月儿圆圆,银辉洒满大地,清风拂动,尘沙未起,空气显得格外清新,高悬的明灯一盏接着一盏亮起,身着鲜亮锦衣的宫女们穿梭而行,花灯映容,喜悦凝于眉间眼底。
今夜本是一个人月两团圆的日子,可是,这些自小便背井离乡被选入宫的少女们却从来没有机会去选择自己的人生,她们能够得到的,便是年复一年,日复一如的期盼,期盼着有朝一日皇上开恩大赦天下,她们还能在红颜未老之时出得宫门,寻到一个如意郎君,过一份平凡的日子,得到一份本该属于自己的幸福。而现在,她们所能寄予的,却只是那御花园中漂浮轻晃的花灯,红烛落泪,情系相思,仅此而已。
绛云殿内一片死寂,窗外明月高悬,那大殿之内却黑得看不到边,因为自此之后,那人的生命之中将再也没有光明,被玷污的不仅仅是她的身子,还有她那被韩武帝一手摧毁的一生。
身上的疼痛远远及不上心底的鲜血淋漓,当骆訾烯从黑暗之中睁开眼睛之时,她感到自己的世界崩塌了。四周静得可怕,她怔着双眼躺在床中,无声无息的望着半空,仿佛一具没了灵魂的尸体,过了许久,似突然想到了什么,她的眸中一动,双手一撑,用尽全力的坐起,慢慢从床头挪下,落下了地面。

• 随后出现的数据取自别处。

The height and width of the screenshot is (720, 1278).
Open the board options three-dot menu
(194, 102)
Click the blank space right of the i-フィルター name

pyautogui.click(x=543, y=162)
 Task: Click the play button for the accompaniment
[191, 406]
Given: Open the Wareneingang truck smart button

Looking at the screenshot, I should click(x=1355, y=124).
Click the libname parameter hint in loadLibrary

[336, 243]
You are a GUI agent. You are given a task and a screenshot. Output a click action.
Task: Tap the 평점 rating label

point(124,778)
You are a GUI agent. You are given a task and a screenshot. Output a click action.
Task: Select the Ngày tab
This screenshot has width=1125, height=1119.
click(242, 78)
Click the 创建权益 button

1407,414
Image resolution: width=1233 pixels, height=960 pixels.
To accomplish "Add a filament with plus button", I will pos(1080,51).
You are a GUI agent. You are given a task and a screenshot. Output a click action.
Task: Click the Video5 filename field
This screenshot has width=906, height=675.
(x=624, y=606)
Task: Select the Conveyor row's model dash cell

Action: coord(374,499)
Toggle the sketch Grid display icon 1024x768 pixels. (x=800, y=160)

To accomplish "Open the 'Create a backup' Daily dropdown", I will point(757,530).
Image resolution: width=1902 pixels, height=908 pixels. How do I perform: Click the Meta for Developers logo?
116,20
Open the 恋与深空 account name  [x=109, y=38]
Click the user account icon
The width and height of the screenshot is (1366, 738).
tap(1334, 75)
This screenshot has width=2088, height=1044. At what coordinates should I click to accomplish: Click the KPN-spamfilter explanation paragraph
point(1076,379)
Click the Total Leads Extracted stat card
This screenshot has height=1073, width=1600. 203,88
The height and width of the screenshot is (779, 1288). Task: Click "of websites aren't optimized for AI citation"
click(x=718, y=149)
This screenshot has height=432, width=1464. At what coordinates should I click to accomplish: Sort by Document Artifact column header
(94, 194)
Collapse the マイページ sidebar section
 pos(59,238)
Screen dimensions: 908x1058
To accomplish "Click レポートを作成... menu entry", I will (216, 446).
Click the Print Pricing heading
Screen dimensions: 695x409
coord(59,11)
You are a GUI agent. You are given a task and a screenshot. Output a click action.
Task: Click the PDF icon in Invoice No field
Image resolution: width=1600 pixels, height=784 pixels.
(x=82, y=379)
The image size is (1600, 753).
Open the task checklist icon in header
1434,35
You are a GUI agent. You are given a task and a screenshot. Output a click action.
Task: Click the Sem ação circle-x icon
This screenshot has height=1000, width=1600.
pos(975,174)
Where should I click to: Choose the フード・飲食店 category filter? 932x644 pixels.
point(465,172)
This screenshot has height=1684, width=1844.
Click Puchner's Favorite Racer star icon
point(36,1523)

整个绛云殿都没有点灯,月光从窗棂门缝宣泄而入,带来了一丝光明,远远的地方传来了宫女太监们嬉笑的声音,今夜是中秋,按照习俗,大家现在都聚在有水的地方放游花灯,寄予心愿。曾几何时,她也无数次期盼着这个时刻的到来,因为每一年的这一天,洛冷都会陪在她的身边,亲手做一盏精致的花灯,然后让她写下心愿,放入河流之中,随波远走,可今年……
却再也没有了……
火折子亮起,临窗的红烛跳动了一下,冉冉而起,照亮了那张依然美丽却苍白无神的脸,骆訾烯慢慢侧过头去,望向了桌面上的铜镜。
美目盼兮,今生只愿为君一人生辉,而今,却物是人非,再也不复。
苦等几载,最终,却为何是这般结局。
洛冷,没有我的日子,你也要好好的活着,为我珍重……
地上的琉璃碎片已经扫净,血迹也擦得干干净净,可秋寰曾倒下的地方却依然刺痛了骆訾烯的双眼,她有些茫然的看了看空荡的大殿,然后脚步一动,往了殿门而去。
“来人……”指尖轻柔的叩响了门栏。
“骆姑娘醒了。”两名宫女推门而入,见骆訾烯衣衫凌乱之貌皆喏诺然低下了头去,不敢、更不忍与之对视。
“给我备水……我要……洗洗身子……”
“是。”宫女低应着去了大殿后方的浴池放水,骆訾烯于原地站了好一会儿,才身子一动,去了壁角之处。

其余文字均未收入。